### TASK PROMPT
Return each line of the records below that contains the word "pixels", matching its case exactly.

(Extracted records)

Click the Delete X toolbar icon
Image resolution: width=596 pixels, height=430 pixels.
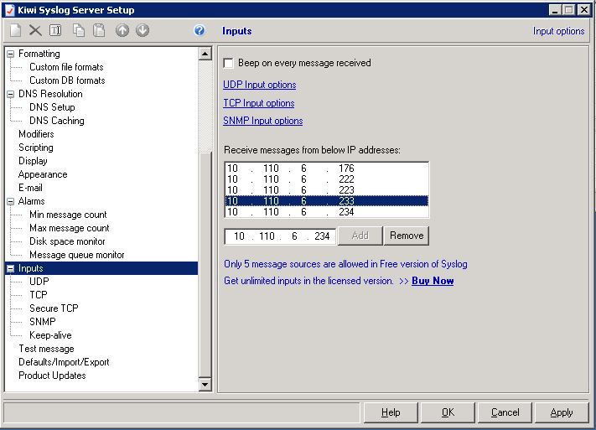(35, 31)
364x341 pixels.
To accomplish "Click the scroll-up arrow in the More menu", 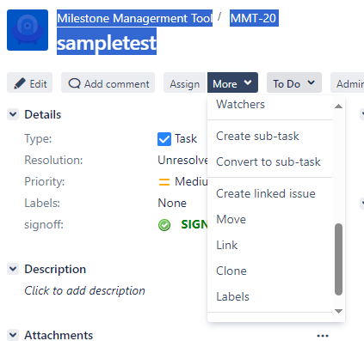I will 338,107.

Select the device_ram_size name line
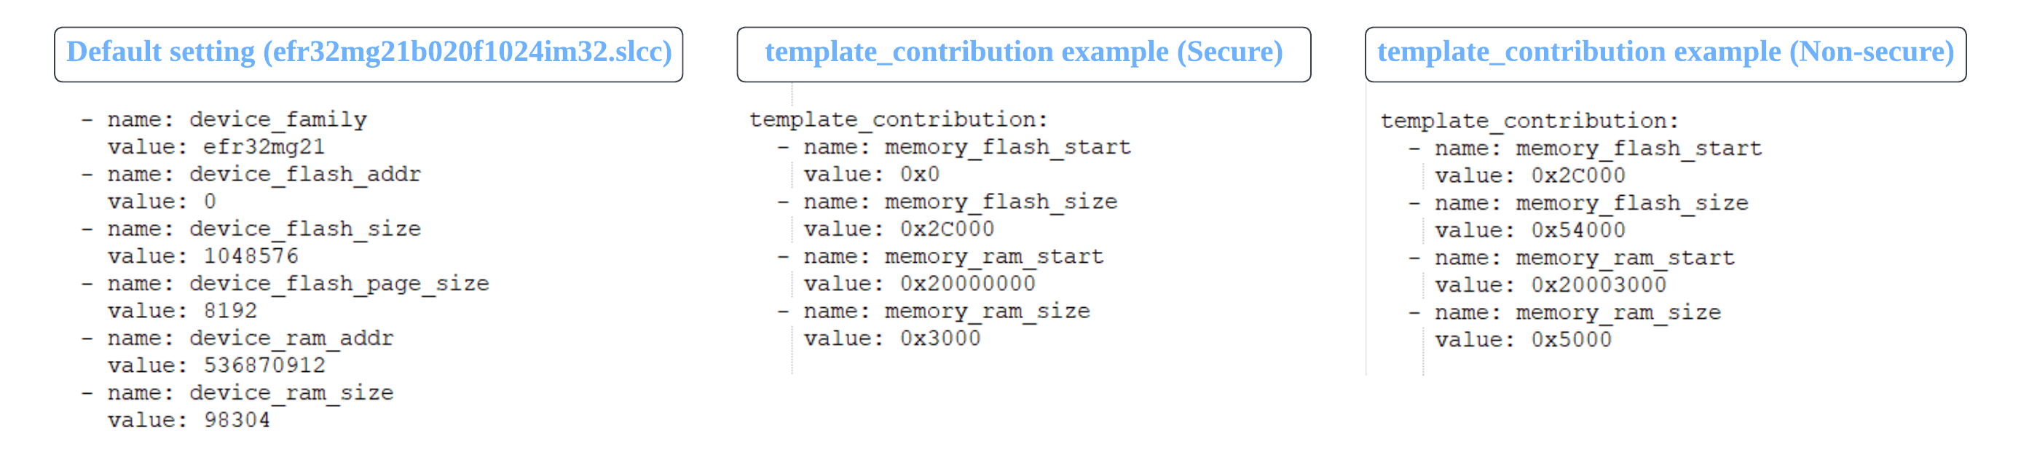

### TASK RESULT
Image resolution: width=596 pixels, height=430 pixels.
364x341 pixels.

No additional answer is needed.